The first rebate program saw some technical difficulties, with online reservation systems and phone lines overwhelmed. The current rebate program seeks to correct these problems, so that consumers can take advantage of these rebates.

Appliances that are eligible for the rebate includes central air conditioners, heat pumps that are air source, dishwashers, clothes washers, room air-conditioners, water heaters, refrigerators, and freezers.  Contact your manufacturer to see if your recent appliance purchase quailfies.

How smart meters can help you focus on (and reduce) electric consumption

Smart meters record the amount of energy a customer uses throughout the day; retailers can use this information to better dovetail their services to their customers, but customers can also use the information to see just why they may be using so much energy. In fact, retailers may use this information to review just why one particular consumer is using double the electricity of her neighbor, and help that consumer figure out energy efficient ways to lower the electric bill.

What does this mean for the future? Electric companies could communicate directly with households and/or the household’s appliances for better efficiency. Consumers, too, may get in on the action by being able to go into an interactive website, and “remotely” program appliances at home (like the washing machine, dryer, or dishwasher) to turn on after electricity prices have dropped for the day, during “after peak usage” times.

Appliances aren’t yet ready for this type of interactivity, of course, but with smart meters in place, software systems to handle the data the smart meters provide isn’t far behind — and the appliances will soon catch up.

There will be those folks, of course, won’t be interested in “communicating” with appliances in this way so that they can save on energy, such as older folks who may not be technically savvy. However, even folks who aren’t technically savvy would still save money as older appliances are replaced with new; whether or not those appliances would “communicate” automatically to make operation most efficient is yet to be seen.
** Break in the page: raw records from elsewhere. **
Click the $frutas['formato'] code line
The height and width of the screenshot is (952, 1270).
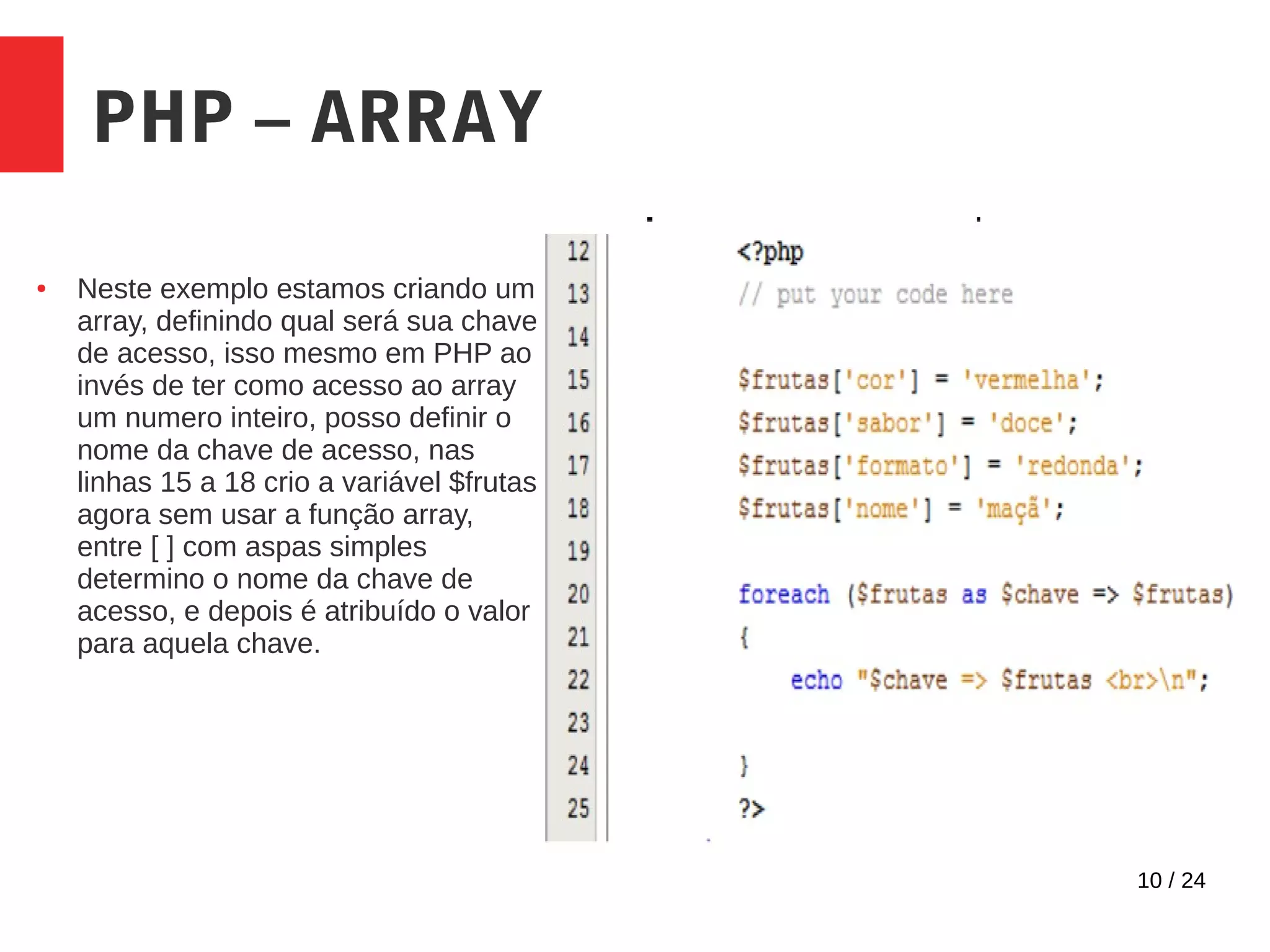pos(939,466)
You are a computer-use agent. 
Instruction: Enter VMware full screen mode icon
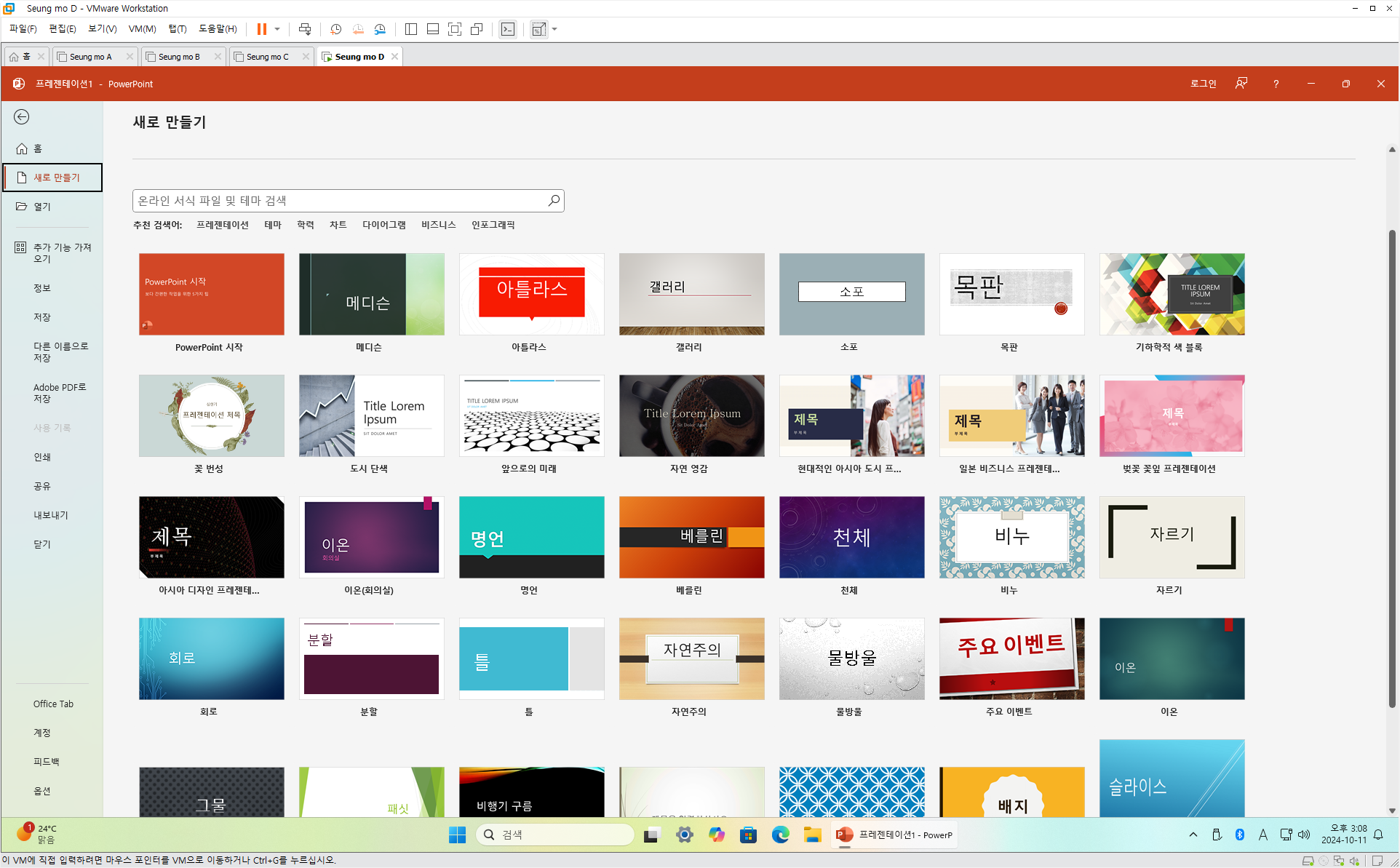(455, 29)
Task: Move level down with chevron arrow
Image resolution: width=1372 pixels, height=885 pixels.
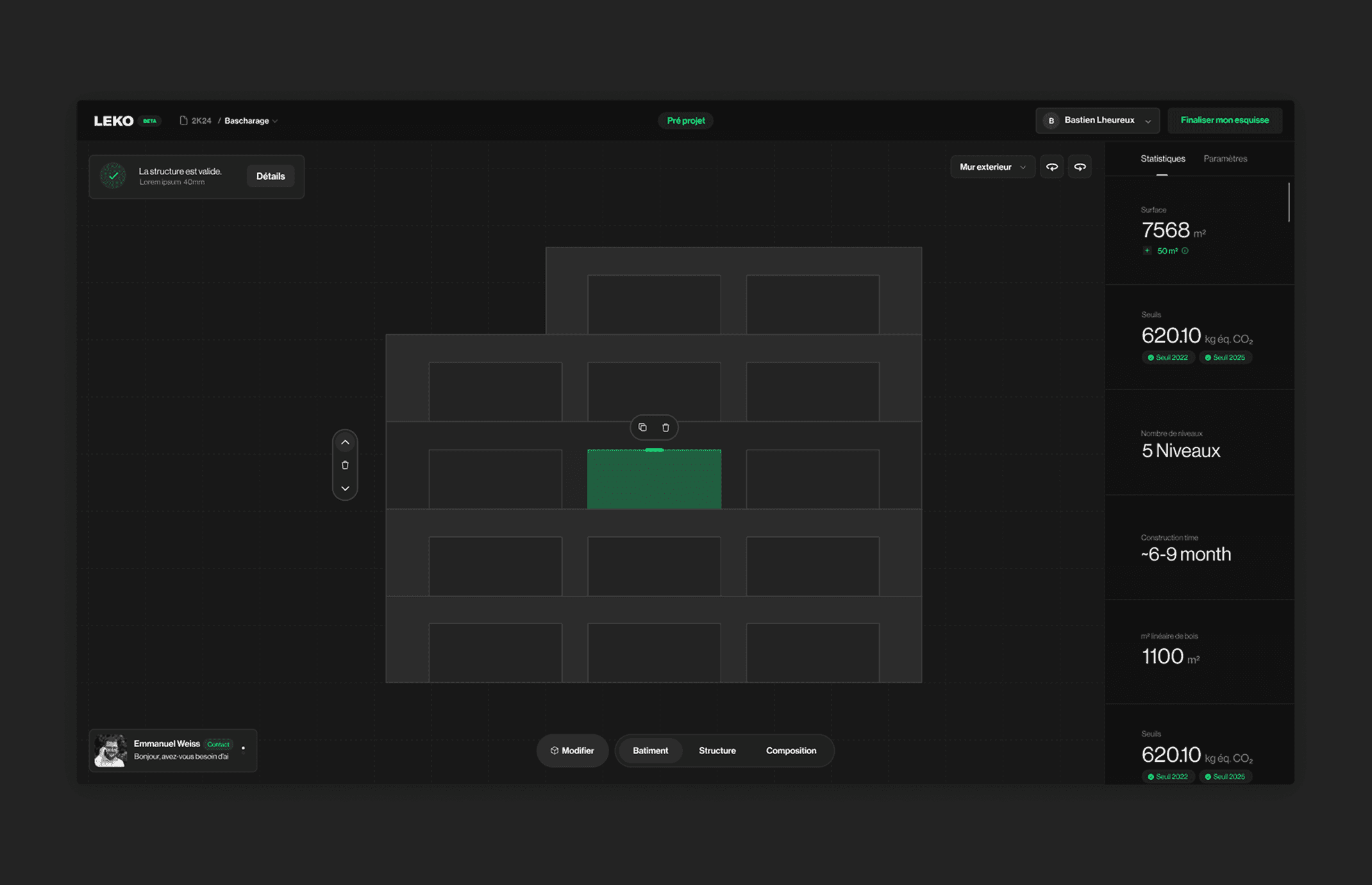Action: (345, 489)

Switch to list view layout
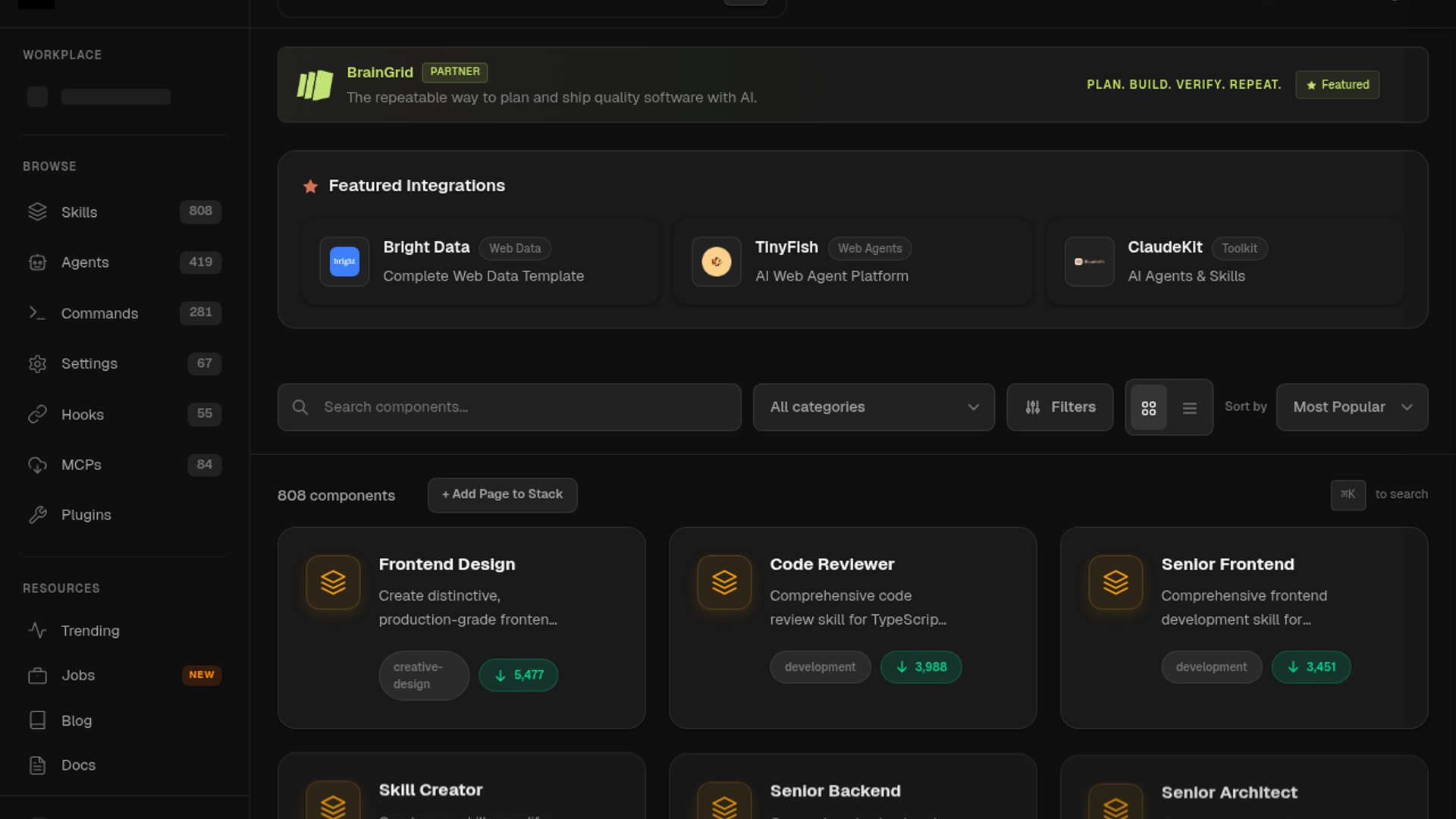pos(1189,408)
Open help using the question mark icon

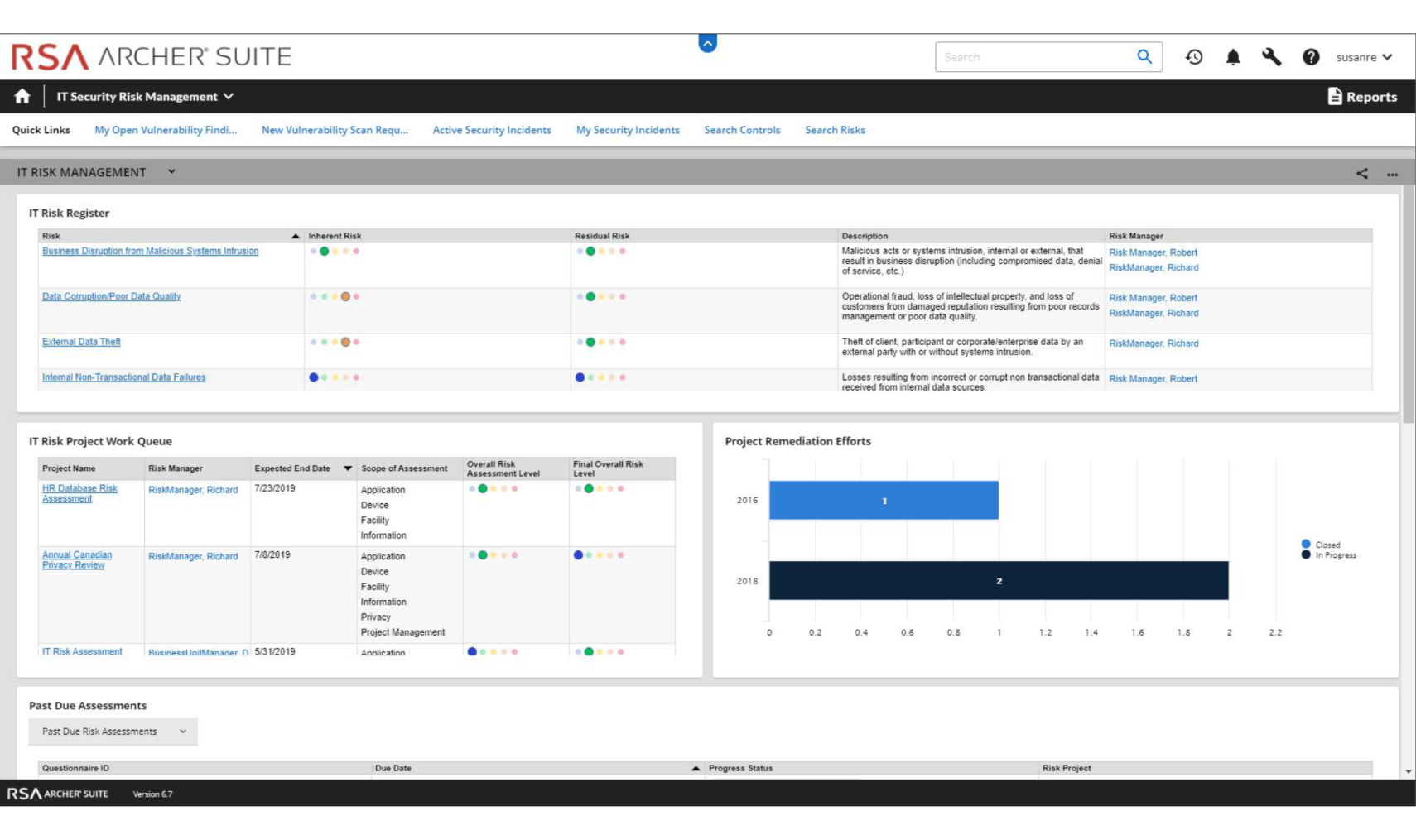point(1312,57)
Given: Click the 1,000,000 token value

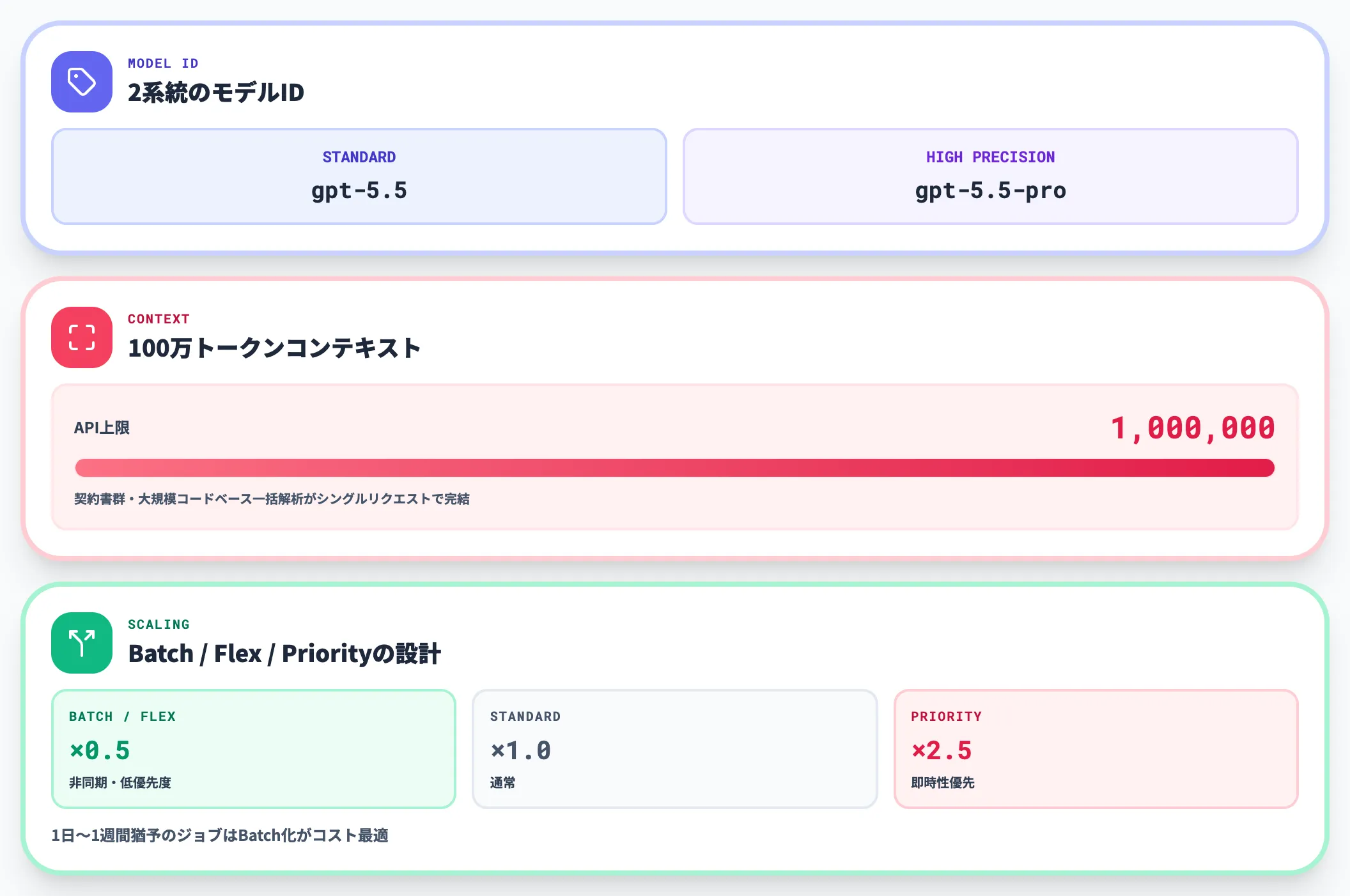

Regardless, for the vast majority of consumers, seeing their energy usage in real time can be an incentive to cut that energy back until they’ve reduced energy needs by several percentage points. Even a 10% drop in consumer usage could save the state $3 billion a year. Over time, as old and inefficient appliances get replaced, and electricity prices themselves decrease because of electricity deregulation, all consumers could see significant energy savings.